POSTED BY: Frank Kampas
Answer
8 months ago
 See 'Possible Issues' in the Dot documentation: Dot effectively treats vectors multiplied from the right as column vectors.
POSTED BY: Ilian Gachevski
Answer
8 months ago
I don't think what's said in Possible Issues is completely correct
In[1]:= {{1, 2}, {3, 4}}.{5, 6}

Out[1]= {17, 39}

In[2]:= {{1, 2}, {3, 4}}.{{5}, {6}}

Out[2]= {{17}, {39}}
since you can use dot to right mulitply a matrix by a column vector.
POSTED BY: Frank Kampas
Answer
8 months ago
I think this is exactly why the 'Possible Issues' give an explicit illustration for the {1, 1} and {{1}, {1}} cases, thereby making the same point.

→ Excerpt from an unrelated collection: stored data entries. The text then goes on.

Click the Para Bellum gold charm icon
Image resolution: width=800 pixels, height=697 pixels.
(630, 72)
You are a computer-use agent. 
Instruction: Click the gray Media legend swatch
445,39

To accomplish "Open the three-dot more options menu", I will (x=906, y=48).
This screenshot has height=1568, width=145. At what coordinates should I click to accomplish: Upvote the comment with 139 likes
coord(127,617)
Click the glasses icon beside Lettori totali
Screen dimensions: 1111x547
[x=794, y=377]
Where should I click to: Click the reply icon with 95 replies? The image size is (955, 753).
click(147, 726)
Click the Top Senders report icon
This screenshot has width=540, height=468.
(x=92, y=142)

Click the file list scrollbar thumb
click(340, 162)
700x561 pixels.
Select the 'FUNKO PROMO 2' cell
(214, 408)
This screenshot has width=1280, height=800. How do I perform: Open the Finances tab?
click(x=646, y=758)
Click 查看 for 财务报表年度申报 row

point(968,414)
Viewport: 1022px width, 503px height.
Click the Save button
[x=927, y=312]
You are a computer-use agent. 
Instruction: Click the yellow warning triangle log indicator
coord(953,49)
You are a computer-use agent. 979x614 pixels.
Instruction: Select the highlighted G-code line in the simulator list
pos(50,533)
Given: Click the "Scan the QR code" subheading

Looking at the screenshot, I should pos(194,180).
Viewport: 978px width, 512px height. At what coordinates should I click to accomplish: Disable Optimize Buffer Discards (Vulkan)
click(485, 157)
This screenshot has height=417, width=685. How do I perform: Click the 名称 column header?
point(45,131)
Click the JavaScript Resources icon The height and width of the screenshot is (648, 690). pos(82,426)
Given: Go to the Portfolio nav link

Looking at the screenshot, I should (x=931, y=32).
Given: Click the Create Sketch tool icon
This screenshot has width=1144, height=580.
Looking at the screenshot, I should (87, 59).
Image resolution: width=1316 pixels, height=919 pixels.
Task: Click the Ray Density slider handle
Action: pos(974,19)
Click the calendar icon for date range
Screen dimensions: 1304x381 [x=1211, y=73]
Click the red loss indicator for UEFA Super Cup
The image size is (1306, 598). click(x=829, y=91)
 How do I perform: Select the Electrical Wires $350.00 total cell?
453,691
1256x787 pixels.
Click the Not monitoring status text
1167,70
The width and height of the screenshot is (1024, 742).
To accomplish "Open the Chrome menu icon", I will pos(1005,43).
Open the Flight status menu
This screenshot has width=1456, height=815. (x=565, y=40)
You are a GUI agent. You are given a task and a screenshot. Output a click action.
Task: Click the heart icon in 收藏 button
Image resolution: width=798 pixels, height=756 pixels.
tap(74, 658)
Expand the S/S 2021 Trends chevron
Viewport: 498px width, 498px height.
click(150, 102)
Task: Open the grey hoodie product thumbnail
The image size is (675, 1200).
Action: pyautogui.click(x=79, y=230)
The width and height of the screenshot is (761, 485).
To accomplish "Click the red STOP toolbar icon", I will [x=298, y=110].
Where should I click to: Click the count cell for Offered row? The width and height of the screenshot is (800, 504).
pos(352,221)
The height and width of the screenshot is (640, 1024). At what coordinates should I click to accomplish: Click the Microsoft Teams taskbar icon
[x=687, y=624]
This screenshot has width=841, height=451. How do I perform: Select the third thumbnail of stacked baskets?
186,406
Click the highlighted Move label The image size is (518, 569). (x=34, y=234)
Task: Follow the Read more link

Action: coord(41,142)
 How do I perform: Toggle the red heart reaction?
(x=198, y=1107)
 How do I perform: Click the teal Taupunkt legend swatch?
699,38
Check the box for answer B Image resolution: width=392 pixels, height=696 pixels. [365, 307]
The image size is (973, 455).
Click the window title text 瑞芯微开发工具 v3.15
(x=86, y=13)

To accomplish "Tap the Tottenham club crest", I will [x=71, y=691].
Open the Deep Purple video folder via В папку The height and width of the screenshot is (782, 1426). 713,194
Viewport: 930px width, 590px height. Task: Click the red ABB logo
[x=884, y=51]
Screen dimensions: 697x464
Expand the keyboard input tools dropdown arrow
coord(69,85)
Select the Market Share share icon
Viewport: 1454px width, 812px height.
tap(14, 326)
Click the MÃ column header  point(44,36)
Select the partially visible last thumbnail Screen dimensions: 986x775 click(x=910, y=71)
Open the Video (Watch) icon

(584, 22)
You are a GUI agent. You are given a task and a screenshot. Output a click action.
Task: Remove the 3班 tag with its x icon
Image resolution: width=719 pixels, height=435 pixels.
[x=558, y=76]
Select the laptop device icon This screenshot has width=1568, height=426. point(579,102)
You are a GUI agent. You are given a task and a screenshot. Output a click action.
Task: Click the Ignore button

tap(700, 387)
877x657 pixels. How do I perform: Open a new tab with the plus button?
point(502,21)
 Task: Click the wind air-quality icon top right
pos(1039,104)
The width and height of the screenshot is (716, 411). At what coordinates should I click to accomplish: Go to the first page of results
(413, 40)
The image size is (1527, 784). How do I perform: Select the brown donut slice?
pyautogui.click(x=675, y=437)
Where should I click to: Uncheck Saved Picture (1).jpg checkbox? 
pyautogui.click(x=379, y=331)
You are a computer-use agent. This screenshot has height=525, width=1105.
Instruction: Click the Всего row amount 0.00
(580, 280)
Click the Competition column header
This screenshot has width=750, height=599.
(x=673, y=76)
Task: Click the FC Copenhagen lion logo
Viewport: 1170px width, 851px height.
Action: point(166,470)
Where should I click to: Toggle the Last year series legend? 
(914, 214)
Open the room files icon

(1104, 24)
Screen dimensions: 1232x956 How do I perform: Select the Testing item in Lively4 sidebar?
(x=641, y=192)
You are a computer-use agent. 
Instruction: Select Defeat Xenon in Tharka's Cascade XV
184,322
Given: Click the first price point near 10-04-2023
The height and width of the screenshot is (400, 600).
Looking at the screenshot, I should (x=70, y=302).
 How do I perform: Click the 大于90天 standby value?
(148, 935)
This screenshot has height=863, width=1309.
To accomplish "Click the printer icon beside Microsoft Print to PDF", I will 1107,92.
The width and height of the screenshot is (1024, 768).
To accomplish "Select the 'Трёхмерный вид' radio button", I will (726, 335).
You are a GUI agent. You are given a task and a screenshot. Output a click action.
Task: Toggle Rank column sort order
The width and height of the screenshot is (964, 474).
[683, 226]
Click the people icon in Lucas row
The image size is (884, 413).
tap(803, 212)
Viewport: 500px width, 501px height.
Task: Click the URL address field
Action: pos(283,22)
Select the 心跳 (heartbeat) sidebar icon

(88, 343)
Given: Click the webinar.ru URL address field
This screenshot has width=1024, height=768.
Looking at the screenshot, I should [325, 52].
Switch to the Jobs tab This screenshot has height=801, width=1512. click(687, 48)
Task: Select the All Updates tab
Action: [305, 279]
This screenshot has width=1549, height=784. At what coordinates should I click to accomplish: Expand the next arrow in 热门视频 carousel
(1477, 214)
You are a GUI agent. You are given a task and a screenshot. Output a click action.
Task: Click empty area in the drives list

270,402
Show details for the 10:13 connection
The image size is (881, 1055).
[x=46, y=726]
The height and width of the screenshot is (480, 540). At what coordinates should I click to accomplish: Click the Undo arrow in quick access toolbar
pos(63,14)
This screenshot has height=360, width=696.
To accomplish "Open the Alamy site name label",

Both results are certainly correct according to the formal tensor definition given in the Details section.
POSTED BY: Ilian Gachevski
Answer
8 months ago
Ilian, rather than putting this in "Possible Issues", I'd suggest putting it in the main description, explaining how Mathematica's treatment of a matrix as a list of lists enables returning a list of dot products, as a row vector, when mulitplying a matrix by a row vector. 
POSTED BY: Frank Kampas
Answer
8 months ago
Maybe it does need more explaining. Personally I am not entirely convinced, but in any case, there is a 'Give Feedback' button at the bottom of each web documentation page, which is an excellent way to send any feedback or suggestions about the documentation content.
POSTED BY: Ilian Gachevski
Answer
8 months ago
It is somewhat missing the point to talk about how Dot fails as matrix multiplication.  The point of Dot is that it is a tensor operation and that it sometimes corresponds to matrix multiplication. In terms of tensor indices, Dot contracts the right-most index of the first entry with the left-most index of the second. Using Part for indices we have for a tensor of rank p+1 and a tensor of rank q+1 then Dot gives a tensor of rank p+q.
(T.U)[[i1,i2,...,ip,j1,j2,...,jq]]=Sum[T[[i1, i2, ..., ip, k]] U[[k, j1, j2, ..., jq]], {k, 1, n}]
It is typical in Mathematica to define functions that are as general as they can reasonably be; Dot is a tensor generalization of matrix multiplication.
POSTED BY: Terrence Honan
Answer
8 months ago
I'm not saying that Dot fails at matrix multiplication; I'm saying that it overachieves.  That's fine except that it could be confusing to students learning linear algebra. 
POSTED BY: Frank Kampas
Answer
8 months ago
Mathematica was designed to work with tensors of arbitrary dimensions, not just 2-dimensional matrices.  Correspondingly, Dot[] does tensor contraction, not just matrix multiplication.  I find this implementation much more logical and consistent than what I see in rigidly matrix based systems like MATLAB, which don't even support vectors.

On Mathematica.SE I regularly see people trying to use "row vectors" and "column vectors" and a lot of transposision and complex indexing to try to do simple tasks.  This is all unnecessary complication in Mathematica, which does support proper 1D vectors, as well as N-D tensors.  I believe most of these people come from MATLAB or MATLAB-inspired software which typically doesn't support vectors at all, only row and column matrices.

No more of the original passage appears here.